Stated exercise:
Retype the items from the line containing "Task: Select PCGS number 521747 Alligator CAM" through the end of the items, leaving the pictures out.

Dataset excerpts:
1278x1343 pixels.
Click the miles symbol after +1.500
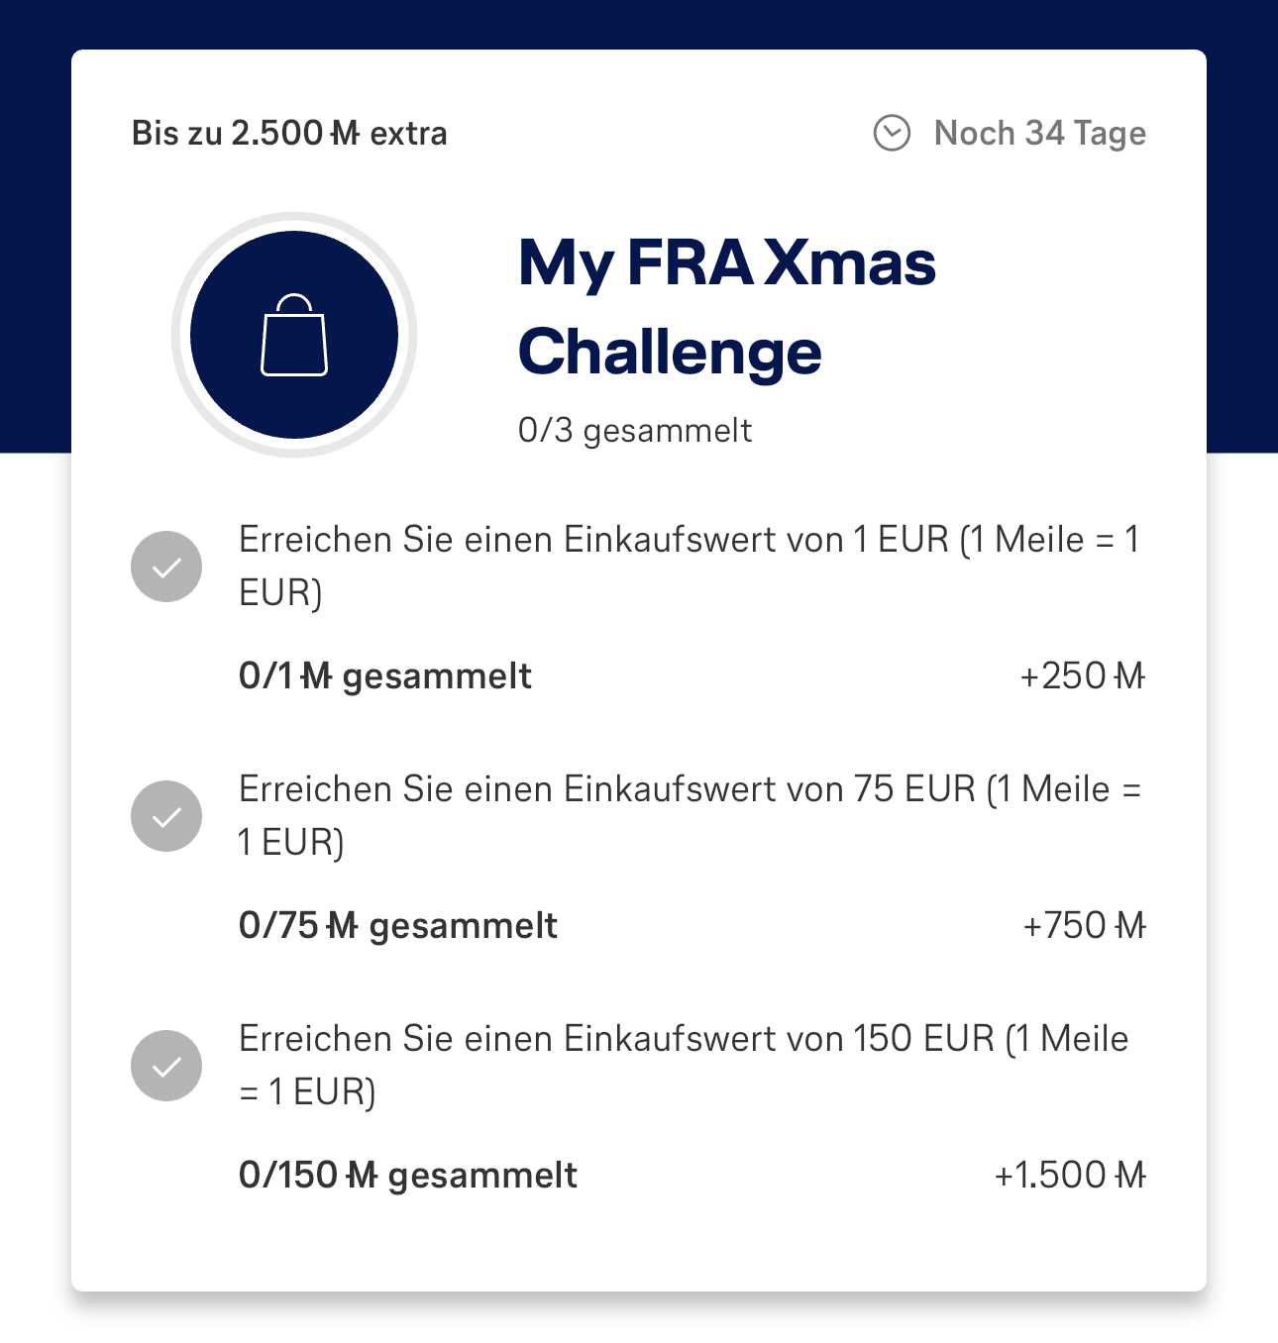[1130, 1175]
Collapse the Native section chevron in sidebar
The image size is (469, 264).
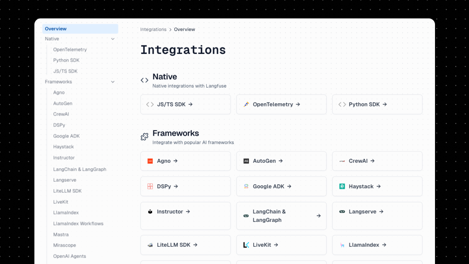click(113, 39)
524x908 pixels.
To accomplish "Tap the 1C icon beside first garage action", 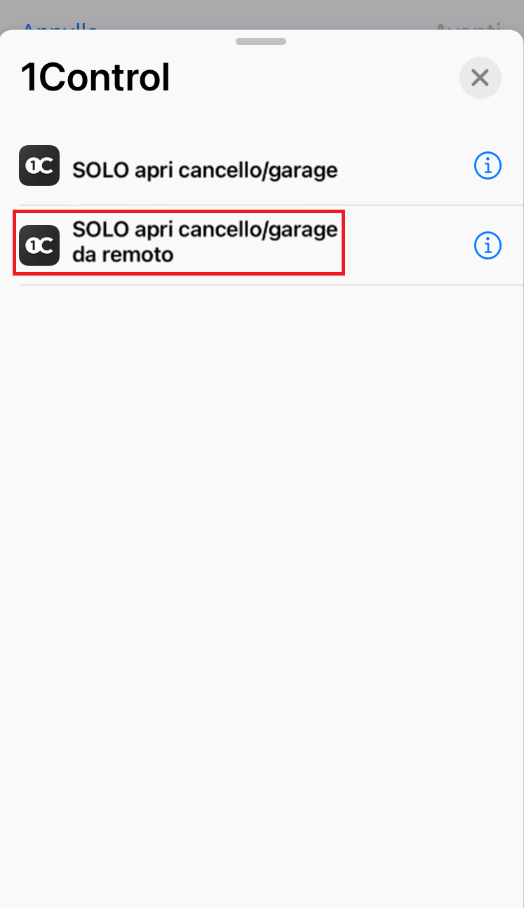I will (39, 165).
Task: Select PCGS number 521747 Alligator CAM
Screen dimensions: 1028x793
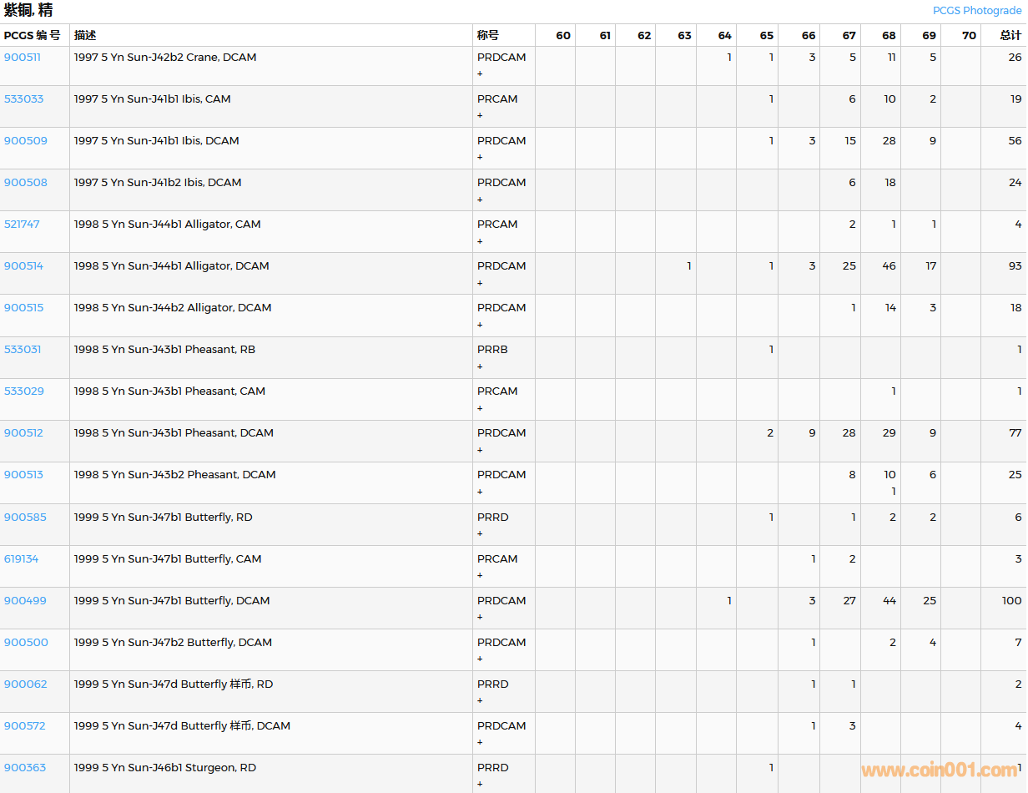Action: 22,225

Result of this exercise:
Task: Select PCGS number 521747 Alligator CAM
Screen dimensions: 1028x793
Action: 22,225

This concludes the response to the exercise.